## Goal of the exercise
Pull every line containing "computer" out of the material below.
####################
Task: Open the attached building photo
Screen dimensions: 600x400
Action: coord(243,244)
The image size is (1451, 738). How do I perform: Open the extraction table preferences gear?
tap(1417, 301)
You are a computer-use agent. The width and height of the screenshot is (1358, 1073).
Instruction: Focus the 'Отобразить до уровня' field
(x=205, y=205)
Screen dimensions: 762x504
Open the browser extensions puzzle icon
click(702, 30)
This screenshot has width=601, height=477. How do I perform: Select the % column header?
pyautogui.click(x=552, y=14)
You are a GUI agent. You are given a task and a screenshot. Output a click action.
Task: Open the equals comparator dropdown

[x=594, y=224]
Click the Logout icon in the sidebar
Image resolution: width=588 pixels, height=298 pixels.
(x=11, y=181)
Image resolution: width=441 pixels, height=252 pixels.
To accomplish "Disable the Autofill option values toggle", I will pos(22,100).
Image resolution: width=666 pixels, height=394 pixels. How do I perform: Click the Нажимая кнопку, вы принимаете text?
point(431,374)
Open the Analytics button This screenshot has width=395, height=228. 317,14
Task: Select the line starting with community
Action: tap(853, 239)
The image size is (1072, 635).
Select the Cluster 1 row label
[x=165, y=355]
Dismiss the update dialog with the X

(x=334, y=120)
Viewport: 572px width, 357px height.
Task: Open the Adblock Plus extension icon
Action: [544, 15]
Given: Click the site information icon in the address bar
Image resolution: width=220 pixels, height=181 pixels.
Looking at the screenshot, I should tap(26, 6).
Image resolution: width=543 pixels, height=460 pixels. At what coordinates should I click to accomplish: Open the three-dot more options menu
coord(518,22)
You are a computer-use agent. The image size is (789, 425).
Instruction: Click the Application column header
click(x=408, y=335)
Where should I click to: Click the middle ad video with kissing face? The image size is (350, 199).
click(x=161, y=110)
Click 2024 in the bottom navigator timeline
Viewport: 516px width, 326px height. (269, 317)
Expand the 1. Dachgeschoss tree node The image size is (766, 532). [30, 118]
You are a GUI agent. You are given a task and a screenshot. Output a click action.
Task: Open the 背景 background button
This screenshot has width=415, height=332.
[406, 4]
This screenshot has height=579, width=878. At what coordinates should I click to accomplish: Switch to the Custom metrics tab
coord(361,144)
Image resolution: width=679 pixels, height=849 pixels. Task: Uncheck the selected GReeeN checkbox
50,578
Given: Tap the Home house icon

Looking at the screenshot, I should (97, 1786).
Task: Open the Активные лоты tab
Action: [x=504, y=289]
####################
## The answer
You are a computer-use agent. The width and height of the screenshot is (1358, 1073).
You are a computer-use agent. The image size is (789, 425).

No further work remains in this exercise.